Milton Babbitt and the End of High Modernism

When Milton Babbitt died last Saturday in Princeton at the age of 94,
one of the world’s last great living mid-century artists had died. In the music and artworlds, there are very few left. Elliot Carter and Pierre Boulez come to mind in music, as well as Jasper Johns, Robert Ryman, Helen Frankenthaler, Ellsworth Kelly and Cy Twombly in the visual arts. They were all born in 1930 or before.

Babbitt was the father of Serial music in the United States which was being developed simultaneously in Europe in the late 40s and early 50s, by Pierre Boulez and Karlheinz Stockhausen. Unlike Boulez, Babbitt would remain loyal to Serialism to the end of his life. His infamous essay for High Fidelity magazine in 1958, “Who Cares if You Listen?” (not his title) was viewed by many as an elitist disdain for the mass audience. But it was actually an impassioned statement that some music needed the same kind of expert ears to listen to it as the latest advances in physics or mathematics would. He stated that both the average man on the street and even the typical Lincoln Center concert goer already had their music but that his job as a composer was to raise the standards of music, not make it accessible to everyone. Babbitt was the high priest of the monastery of modernism.

I have been fascinated by Babbitt for decades. His music is as inscrutable to a laymen like myself as any could be. He was the last Serialist which is like being the last Stalinist. But he was no Kim Jong Il, but instead a charming man with many passions. This is evident in a brand new posthumously released documentary on Babbitt by the late Robert Hilferty and completed by a former Babbitt student UCLA professor Laura Kaupman. I have watched it two times in the last few days. See the link below to watch this extraordinary film which hopefully will be picked up by the American Masters series.

It is interesting that the world of serious music is not comparable to the artworld in terms of monetary rewards. All the aforementioned visual artists are wealthy whereas Babbitt was a university professor for nearly 50 years.
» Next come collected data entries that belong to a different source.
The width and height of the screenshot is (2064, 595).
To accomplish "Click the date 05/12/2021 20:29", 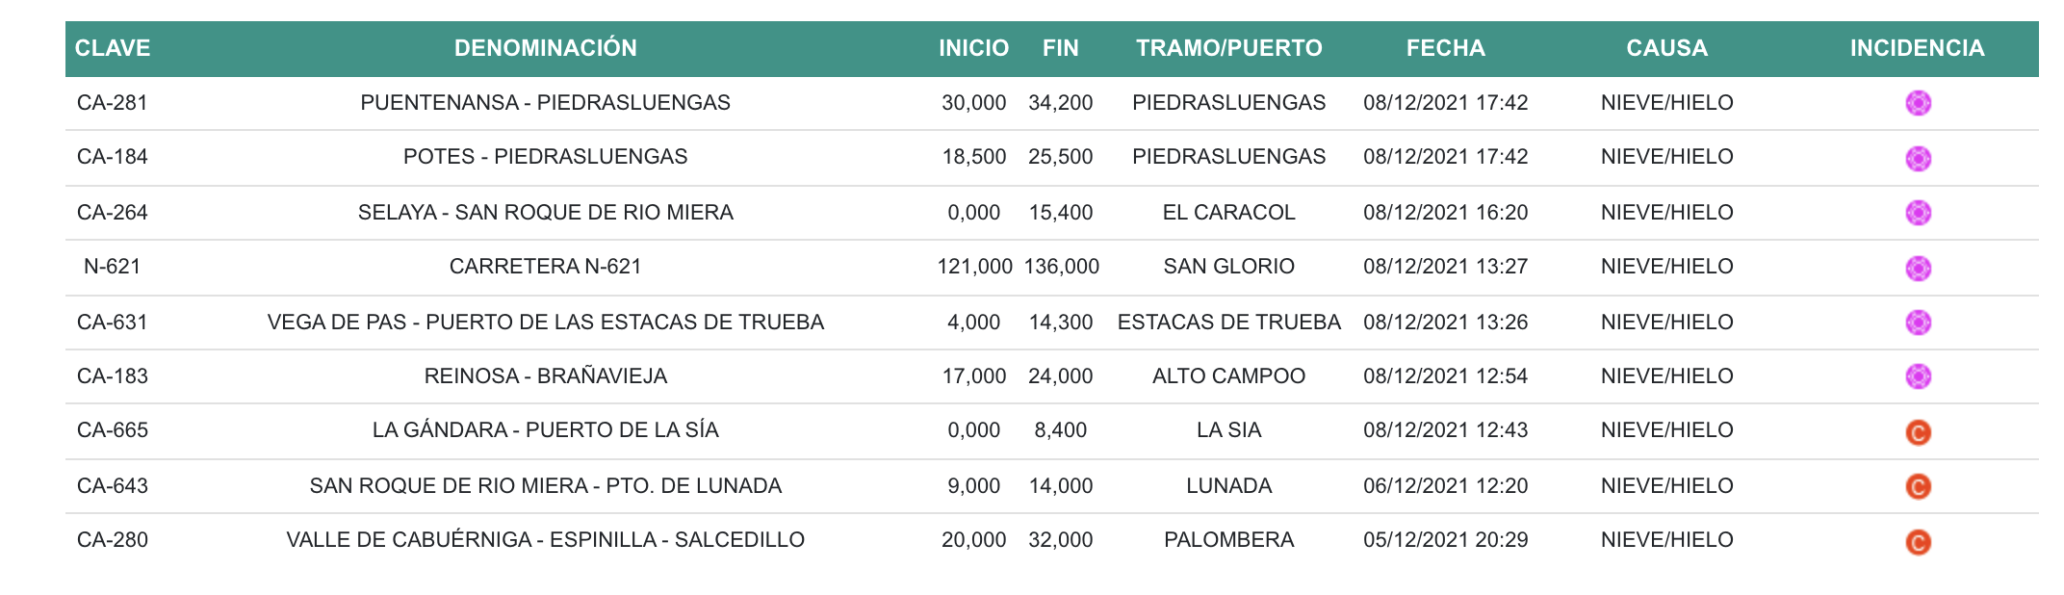I will pyautogui.click(x=1445, y=540).
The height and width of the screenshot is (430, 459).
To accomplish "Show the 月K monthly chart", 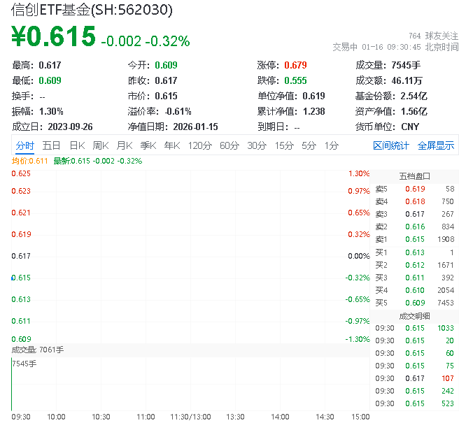I will click(125, 145).
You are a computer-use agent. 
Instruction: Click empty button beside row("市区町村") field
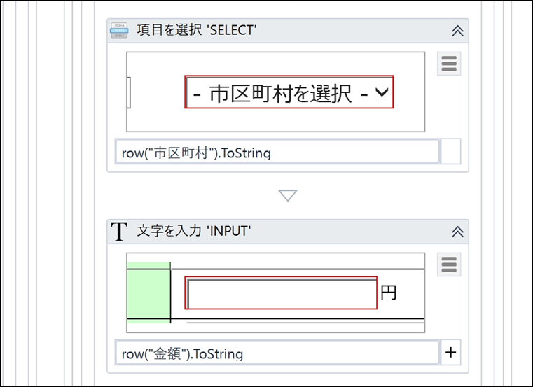coord(451,152)
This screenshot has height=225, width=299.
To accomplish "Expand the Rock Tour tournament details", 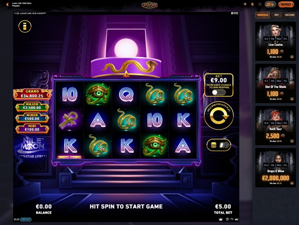I will click(292, 141).
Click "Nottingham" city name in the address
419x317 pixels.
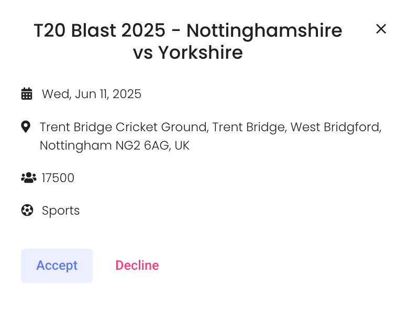[76, 145]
Millions more have seen a Johns than have ever heard a Babbitt work. Yet his contribution to the field of music is probably larger than any of those visual artists made to art. Babbitt saw his own music as the continuation of a certain Germanic tradition which began with Brahms and continued through Schoenberg, Webern and himself.
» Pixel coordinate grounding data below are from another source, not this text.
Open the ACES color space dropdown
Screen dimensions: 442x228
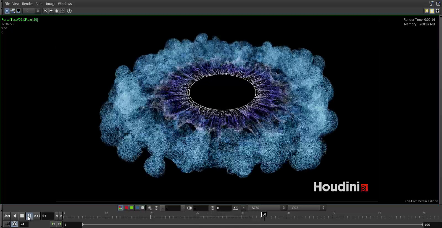[267, 208]
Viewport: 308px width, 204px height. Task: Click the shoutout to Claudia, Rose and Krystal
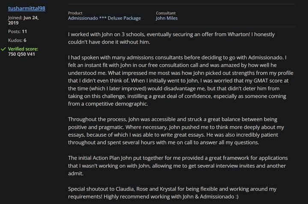click(172, 192)
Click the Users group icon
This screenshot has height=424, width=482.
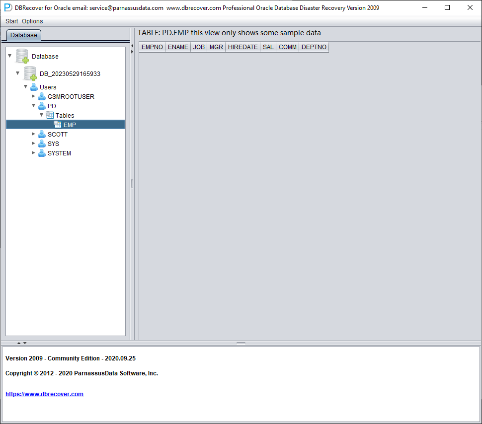(x=34, y=87)
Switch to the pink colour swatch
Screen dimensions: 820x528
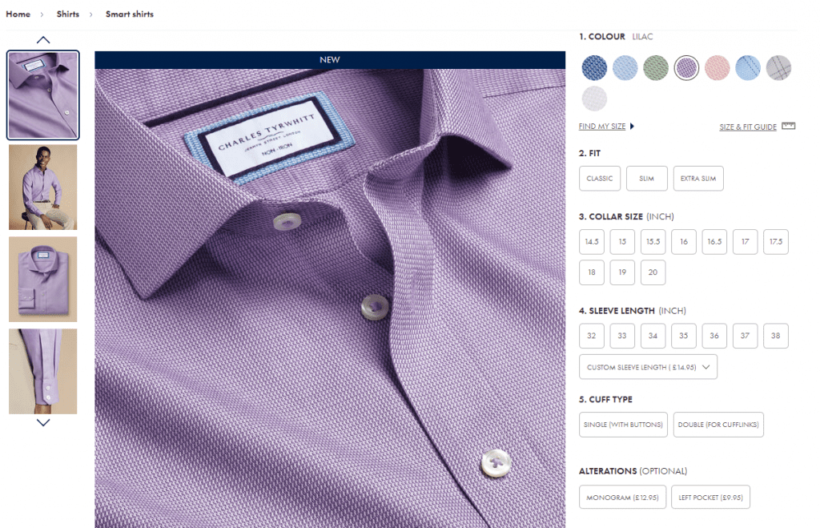click(x=717, y=67)
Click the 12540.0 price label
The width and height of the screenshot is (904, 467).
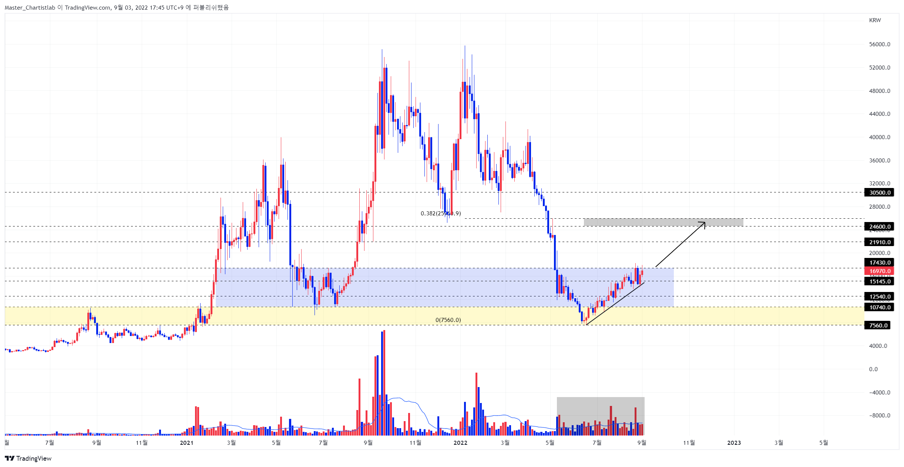(879, 296)
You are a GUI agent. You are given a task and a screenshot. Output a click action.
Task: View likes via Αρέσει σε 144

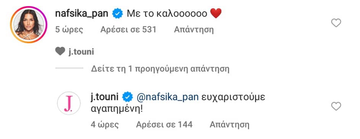point(164,125)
Watching the new documentary I noticed at times the filmmakers used examples of abstract painting (Hoffman, Kline) to illustrate Babbitt's music. But an abstract painting can never be as difficult for an audience as music like Babbitt's. One can always spend as little time as they want in front of a painting or sculpture and move on. Music, however, is temporal. It demands one's time and if the payoff is not evident at some point, most people check out. The closer analogy is to experimental/abstract film and here the documentary sets some of the music to the films of Harry Smith who created abstract animations. Here the temporal aspect of film echoes the one in music.

Another interesting point about the new Babbitt film is that Babbitt calls himself a "maximalist." He wanted no repetition in his music and every sound was to be a new musical landscape. This is where it gets difficult for the listener. When there is no repetition it becomes hard to follow, just as if there's too much repetition some may lose interest as composer John Corigliano explains.
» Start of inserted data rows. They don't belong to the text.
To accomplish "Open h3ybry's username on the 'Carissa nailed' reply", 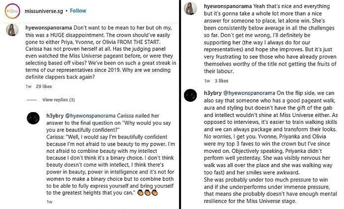I will pyautogui.click(x=54, y=116).
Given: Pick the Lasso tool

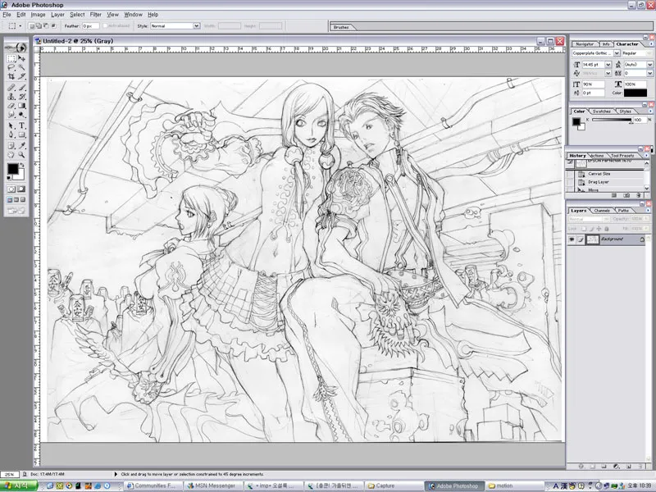Looking at the screenshot, I should (x=11, y=67).
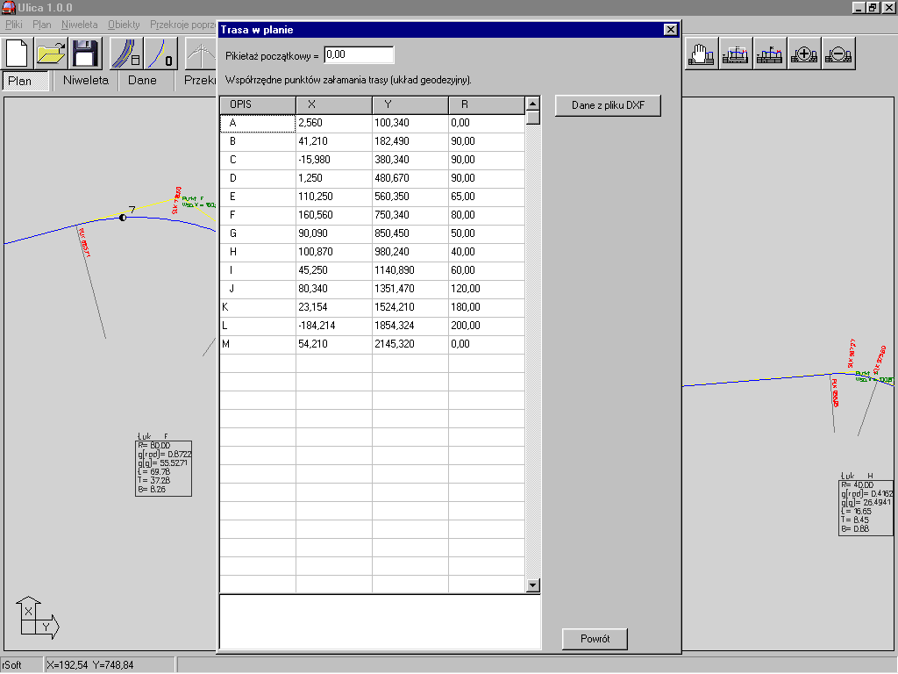Open the Niweleta menu

click(80, 25)
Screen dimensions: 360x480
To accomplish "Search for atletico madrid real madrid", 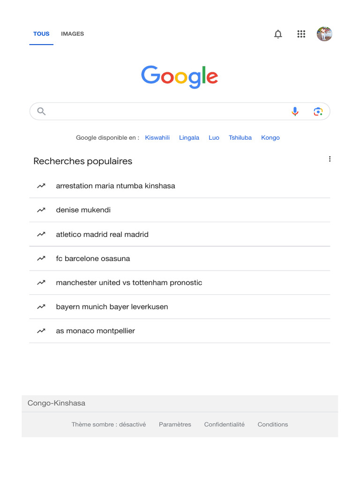I will [102, 234].
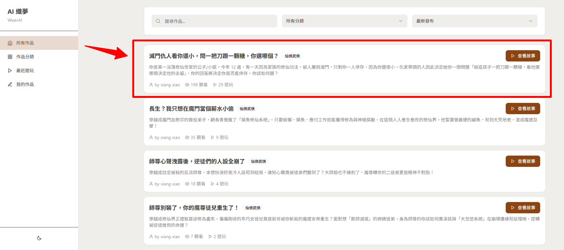564x250 pixels.
Task: Click the pencil icon beside 我的作品
Action: (10, 84)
One of the most telling moments in the film is when Babbitt briefly discusses mortality and references his most famous student, and unlikeliest, Stephen Sondheim. Babbitt repeats that for Sondheim it doesn't matter what will happen to his own music once he dies because Sondheim says he won't be there to see the reaction on people's faces to his music. Babbitt takes a different more pragmatic tack and for him, he won't care about his music after he's gone since he himself won't be there to hear it.